La città di Rafah è stata nuovamente oggetto di un’incursione militare da parte di Israele, che aggrava ancora di più la situazione nella Striscia di Gaza, ormai al collasso. E se gli Stati Uniti hanno annunciato il blocco dell’invio di armi per tentare di scongiurare il peggio, la chiusura dei valichi per gli aiuti umanitari rende ancor più drammatica la situazione. A fotografarci cosa sta accadendo è Flavia Pugliese, direttrice regionale per il Medio Oriente dell’ong WeWorld, che ci fornisce anche dati sulla tragica quotidianità palestinese.

Le condizioni della popolazione palestinese a Gaza e in una Rafah assediata

«Oggi la situazione a Gaza è tragica: parliamo di 35mila vittime palestinesi e di 75mila feriti», spiega Pugliese raccontando di una terra distrutta. La criticità più grande sta nelle restrizioni imposte a beni e persone dentro e fuori da Gaza. Prima della guerra la popolazione palestinese, composta da 1 milione e 700mila persone, era distribuita in tre grandi zone urbane: quella di Gaza city, di Khan Yunis e di Rafah. Oggi, con il 60% degli edifici ad uso abitativo distrutti, ad un milione e mezzo di persone non resta che vivere in campi tendati lungo la spiaggia e in condizioni a dir poco precarie, in rifugi allestiti in scuole o spazi pubblici. L’altro fattore incredibilmente problematico, soprattutto alla luce di quest’ultima incursione, riguarda proprio il fatto che l’80% della popolazione è scappata da Gaza a Rafah, la zona che in questi mesi è stata ritenuta più sicura. 
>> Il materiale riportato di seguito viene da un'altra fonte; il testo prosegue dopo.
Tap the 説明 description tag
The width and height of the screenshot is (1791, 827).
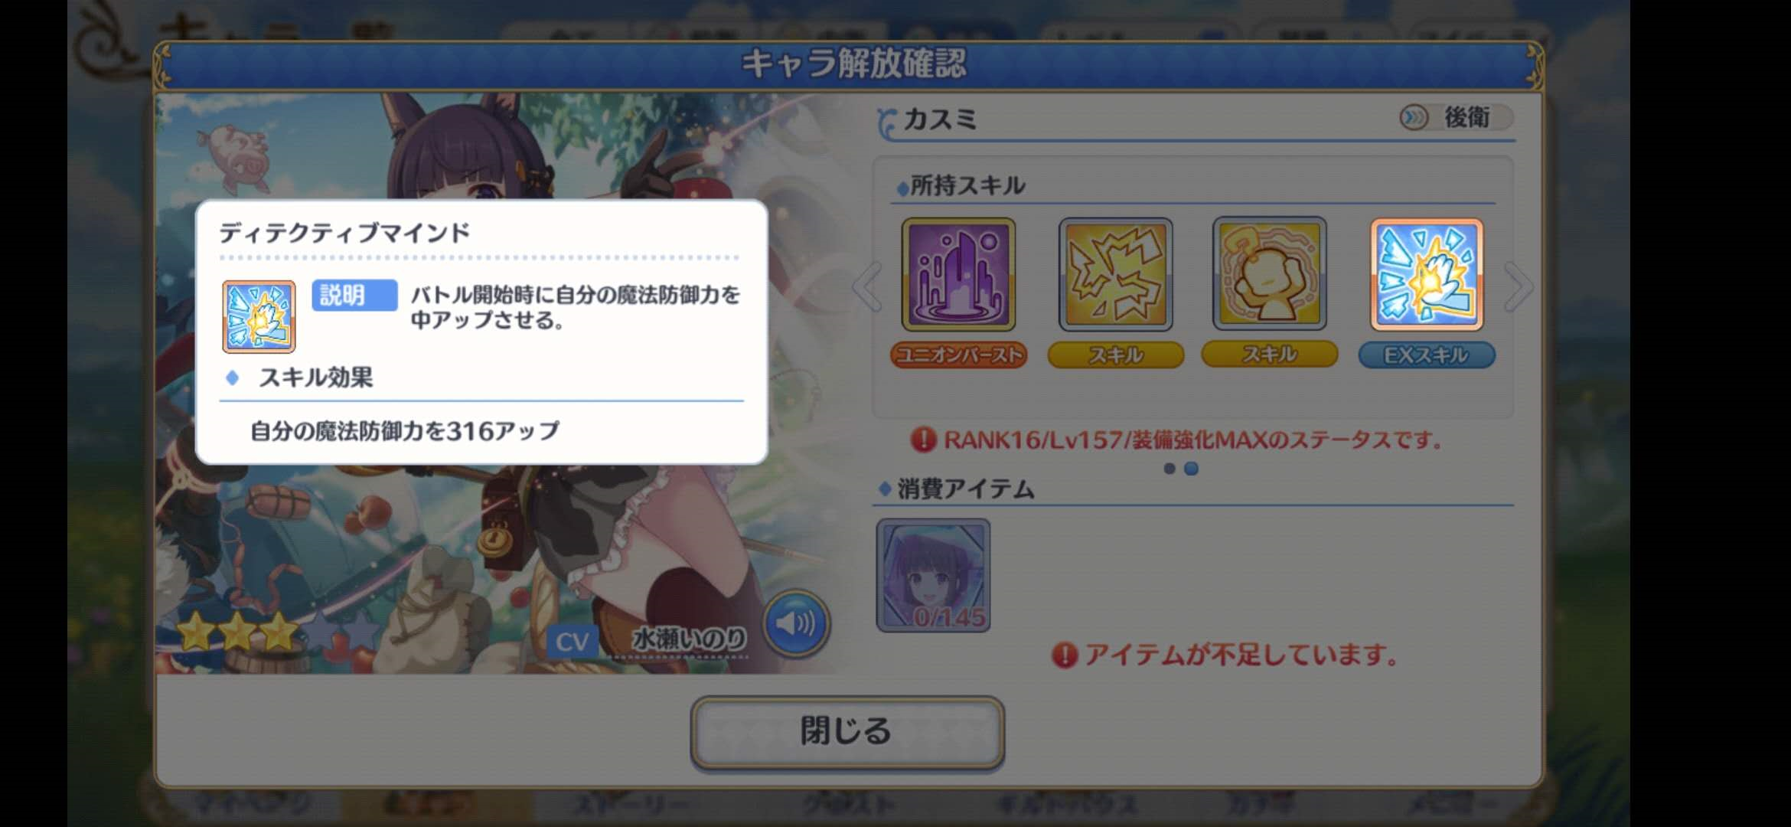pyautogui.click(x=354, y=295)
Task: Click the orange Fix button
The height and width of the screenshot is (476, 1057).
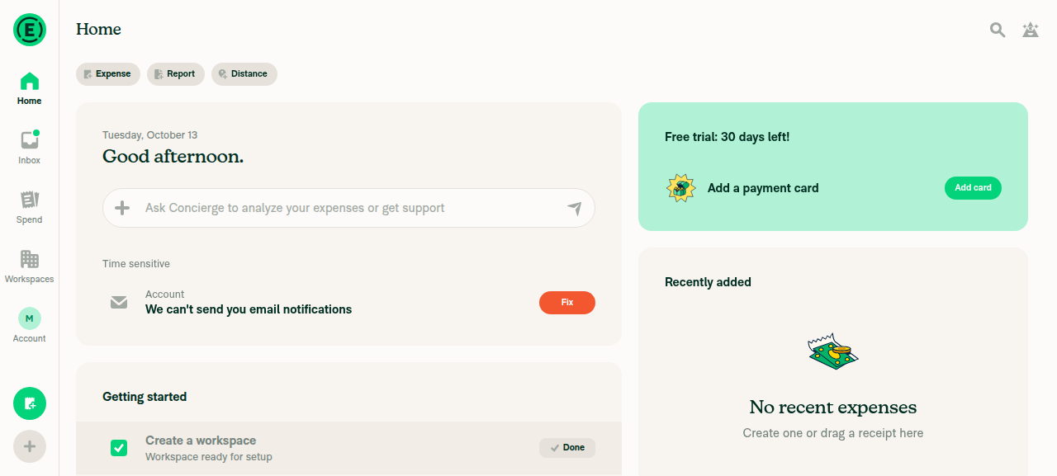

«Con l’80% delle strutture commerciali non operative e i molteplici blocchi e restrizioni di Israele all’accesso ai beni di prima necessità la situazione è ancora più grave», continua Pugliese. A Gaza oggi ogni persona dispone di massimo uno o due litri di acqua potabile al giorno. Manca il cibo, mancano verdure e alimenti freschi: come immediata conseguenza il livello di denutrizione è altissimo e la dieta estremamente povera. Senza contare che 26 ospedali sono stati distrutti
«Le conseguenze sociali di questa situazione sono fortissime, perché l’80% degli edifici scolastici è andato distrutto e ora 625mila bambini sono fuori dal sistema scolastico. In tale contesto, le donne, gli anziani, i bambini e le persone con disabilità vivono le conseguenze più severe: le donne spesso sono esposte ad abusi e 17mila bambini sono stati separati dalle loro famiglie. Su un milione e 700mila sfollati, un milione sono bambini che necessitano di supporto psicologico per tentare di elaborare una routine di vita completamente spezzata. Si tratta di un contesto in cui mancano anche medicine e medici, quindi ovviamente la popolazione anziana è più a rischio».

Entrando nel merito dell’operazione militare di Rafah, Pugliese racconta che le forze militari israeliane hanno chiesto alla popolazione lì presente, già rifugiata, di spostarsi verso la zona umanitaria di al-Mawasi. L’evacuazione di massa avrà un impatto su almeno 100mila persone e non potrà avvenire in sicurezza: altre famiglie verrano separate, aumenterà il numero degli sfollati. La popolazione che dovrà evacuare da Rafah si è già spostata sei o sette volte, attraversando infrastrutture distrutte e strade disseminate di mine e ordigni.
Soprattutto, ricorda la direttrice regionale di We World, «non esiste un solo posto sicuro in tutta Gaza. Il concetto di “zona sicura” è inesistente perché le zone disegnate come tali sono state prese di mira durante le operazioni militari che sono in fase di esecuzione».

Il transito degli aiuti umanitari è completamente controllato da Israele, persino i valichi sicuri – i cosiddetti crossing points – sono in mano ai soldati che decidono arbitrariamente tempi e modi per aprirli e chiuderli. Questo non permette la fornitura nemmeno di un minimo supporto umanitario.
«Al momento ci sono decine di camion pieni di aiuti in attesa di essere scaricati, ma se passeranno non si saprà nemmeno se basteranno. La situazione in cui i nostri operatori e tutti gli operatori umanitari in generale si trovano a lavorare è veramente grave» conclude Pugliese.